● **Instructions to follow**
Retype the material below from the line containing "Locate an element" through the line containing "cardinality is located", including both of those lines, and leave out the pictures.

● **Information given**
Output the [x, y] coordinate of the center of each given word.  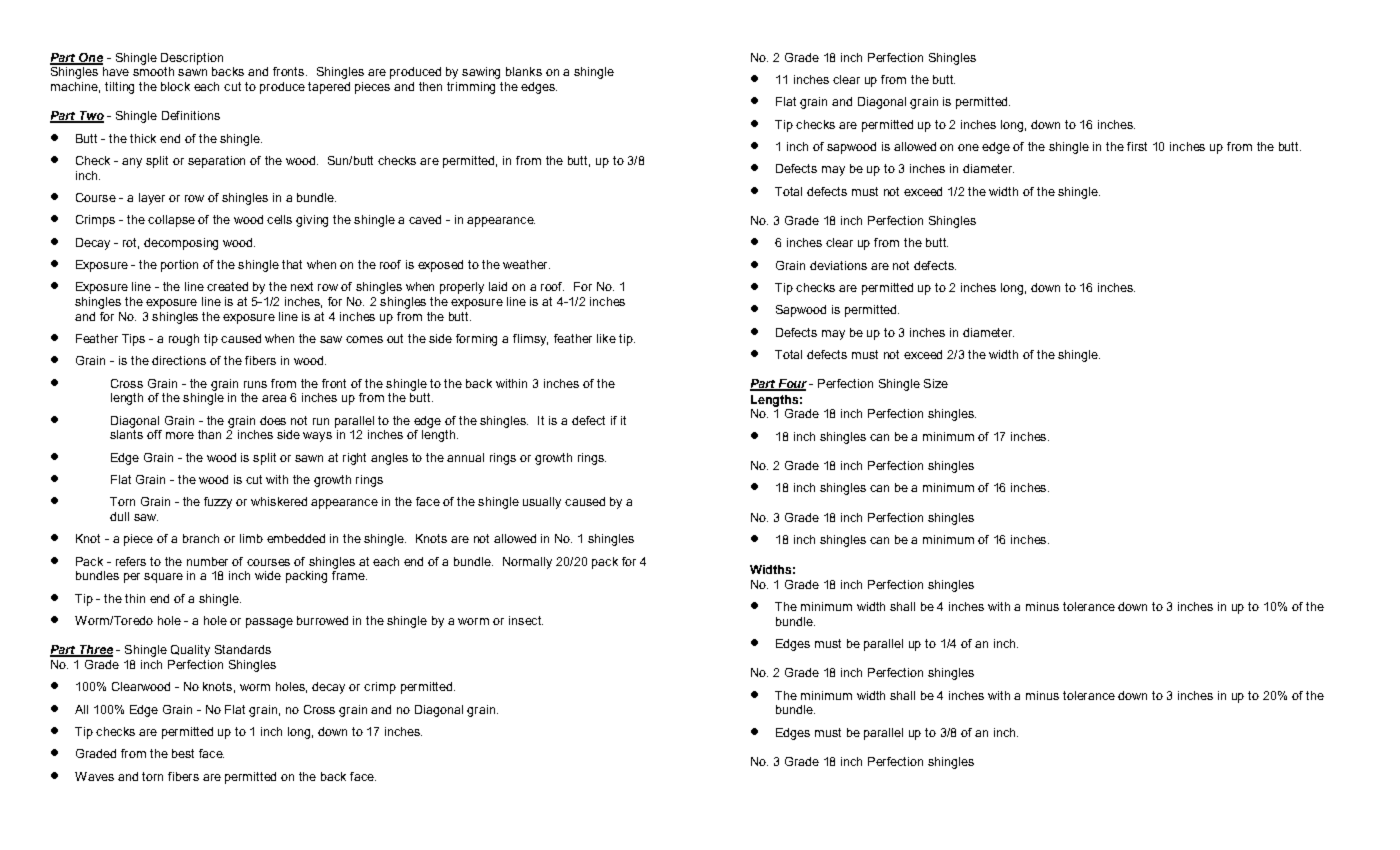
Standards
---
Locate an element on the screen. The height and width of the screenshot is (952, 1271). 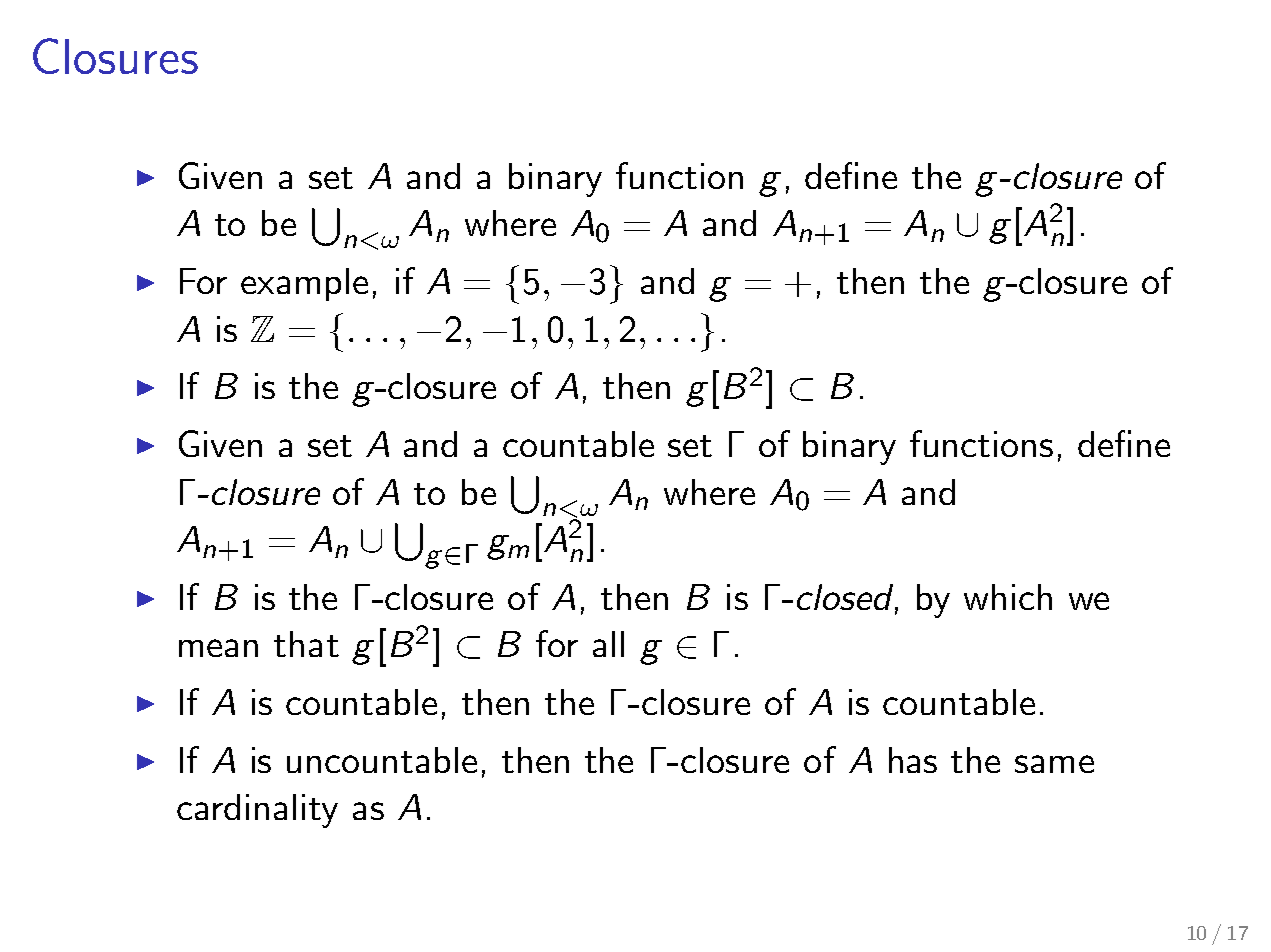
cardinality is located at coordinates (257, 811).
==
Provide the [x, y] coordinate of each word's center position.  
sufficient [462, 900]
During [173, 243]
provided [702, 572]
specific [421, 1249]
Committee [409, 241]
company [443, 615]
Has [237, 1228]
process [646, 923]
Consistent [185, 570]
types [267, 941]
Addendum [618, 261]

● **Full answer**
Locate an element on the screen. The height and width of the screenshot is (952, 1271). 
cardinality is located at coordinates (257, 811).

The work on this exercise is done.